(Records from a data collection)
──────
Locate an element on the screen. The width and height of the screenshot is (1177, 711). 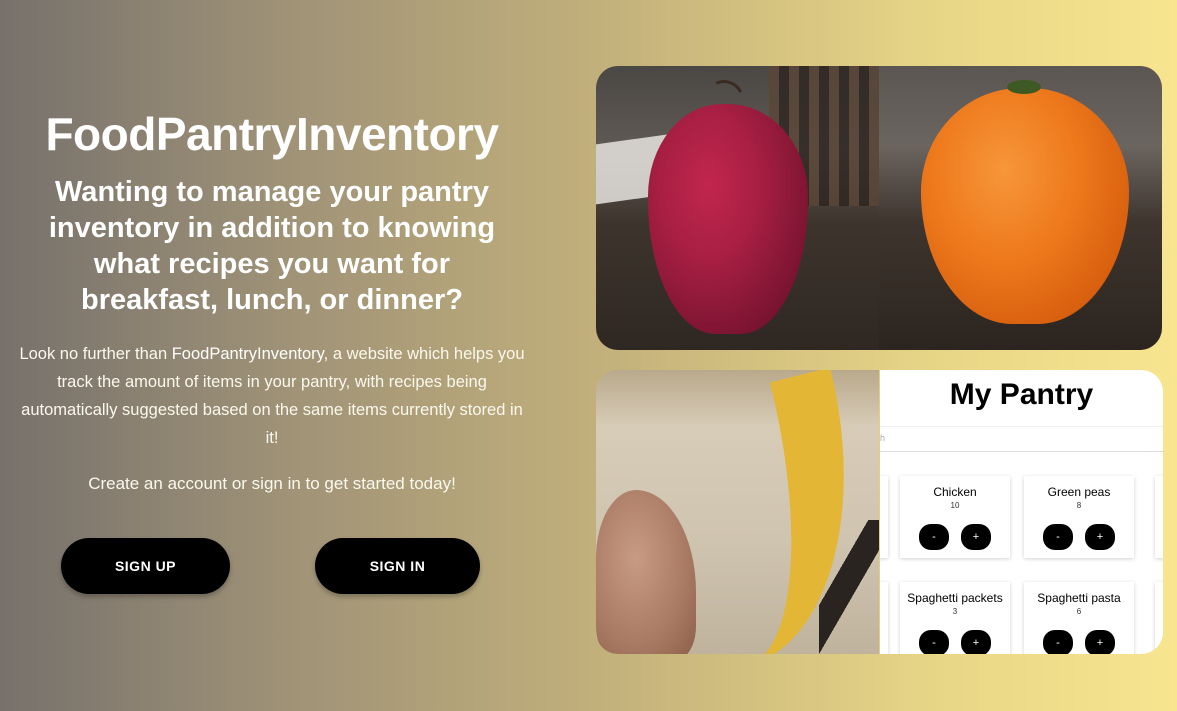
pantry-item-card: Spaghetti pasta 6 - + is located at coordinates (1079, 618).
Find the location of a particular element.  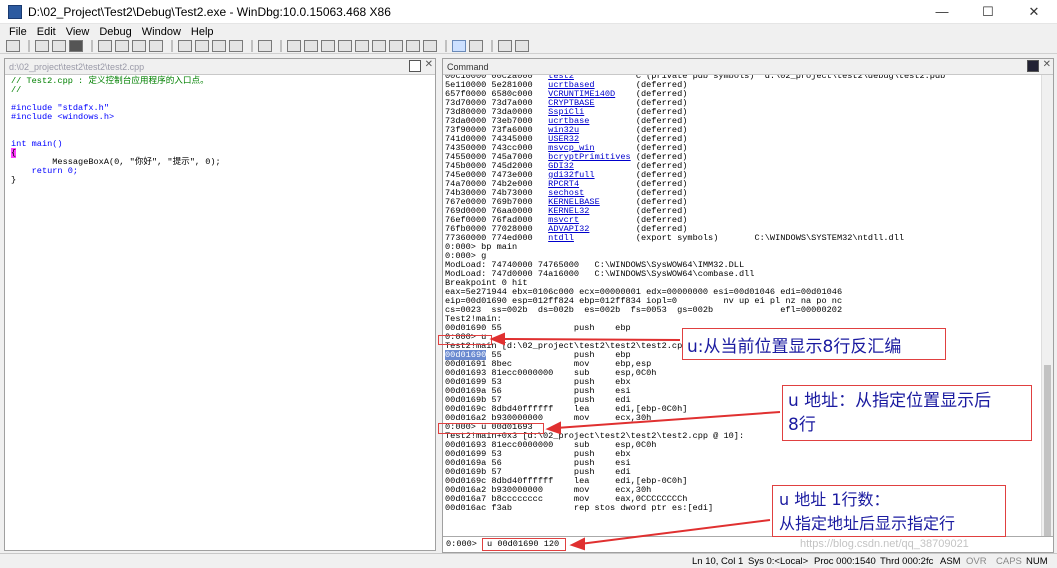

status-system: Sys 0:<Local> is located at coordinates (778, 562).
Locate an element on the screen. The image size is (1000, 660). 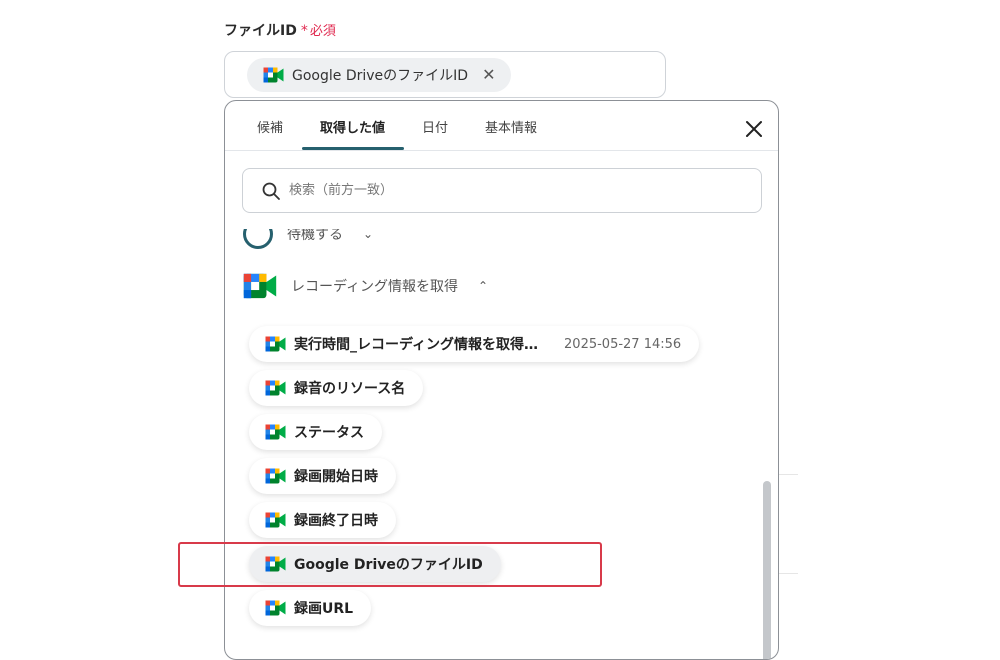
──────
# ABOUT THIS TASK:
Change every "element" in the items above to "component", keeping all else the same, and leave out the pictures.

# ANSWER SECTION:
Locate an component on the screen. The width and height of the screenshot is (1177, 711). 
pantry-item-card: Spaghetti pasta 6 - + is located at coordinates (1079, 618).
Find the location of a particular component.  

status-system: Sys 0:<Local> is located at coordinates (778, 562).
Locate an component on the screen. The image size is (1000, 660). 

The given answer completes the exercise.